▸ **AIM**: Lay out the stretch below, from the line containing "You are a computer-use" through the line containing "(x=179, y=109)", as a numbered list. Skip blank lines and leave out the pictures.

### DATA LINES ###

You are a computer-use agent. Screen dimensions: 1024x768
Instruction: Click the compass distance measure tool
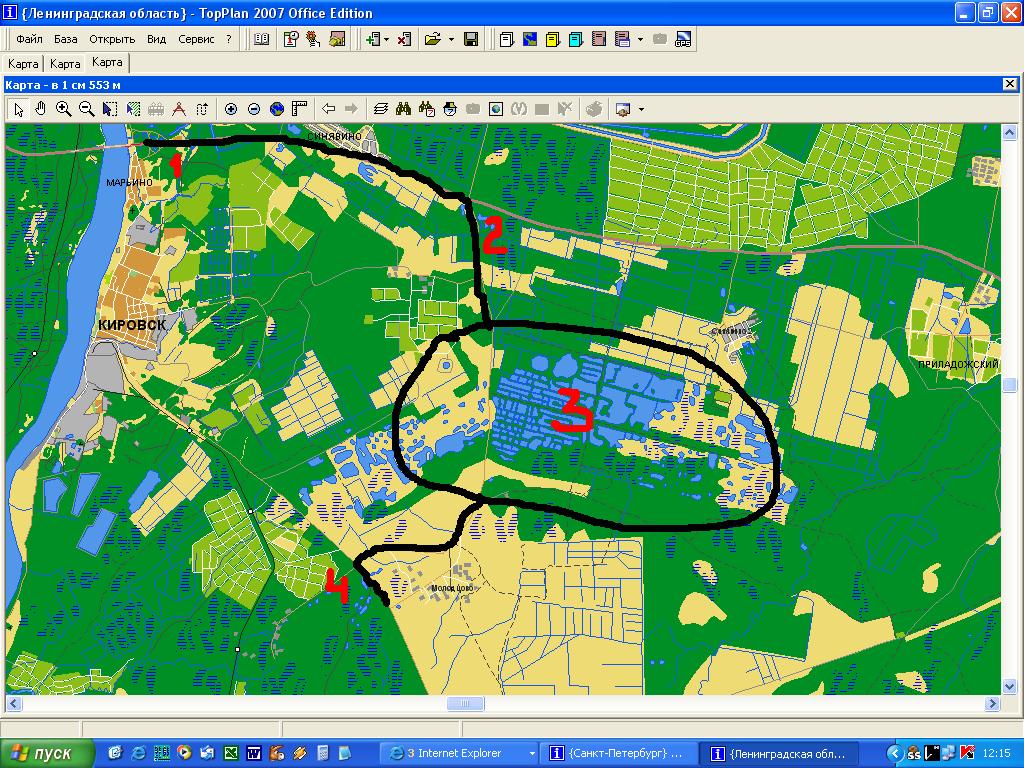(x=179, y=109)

###
### DATA LINES ###

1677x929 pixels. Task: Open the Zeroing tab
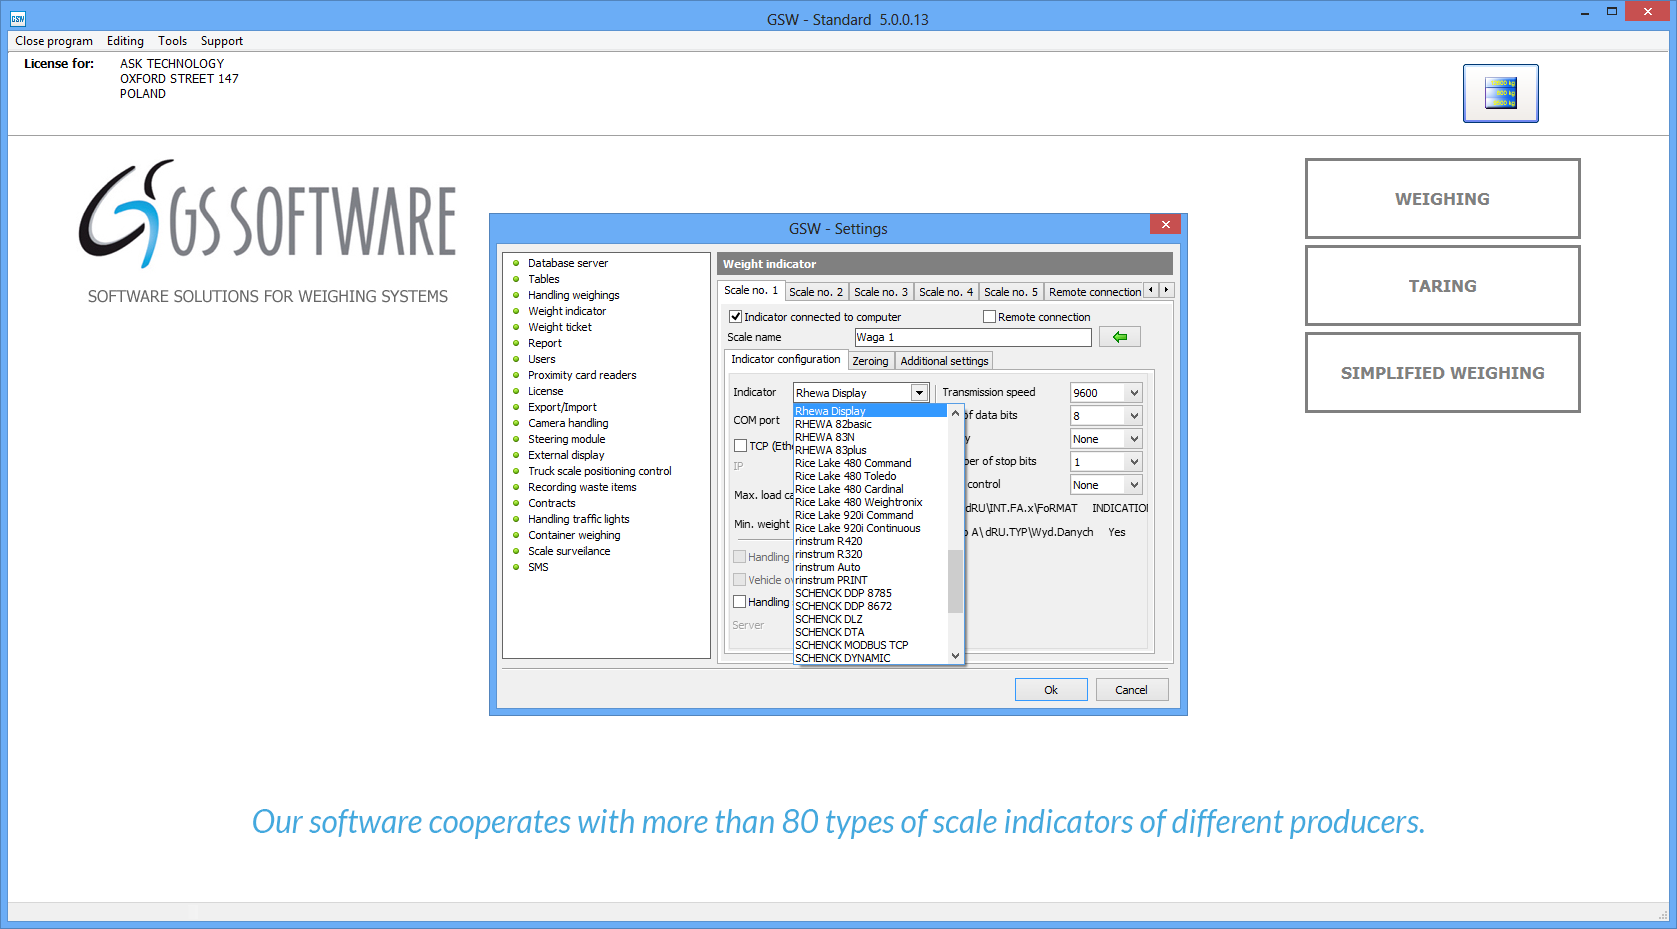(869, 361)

###

▸ **OUTPUT OF THE EXERCISE**:
1. You are a computer-use agent. Screen dimensions: 1024x768
2. Instruction: Click the compass distance measure tool
3. (x=179, y=109)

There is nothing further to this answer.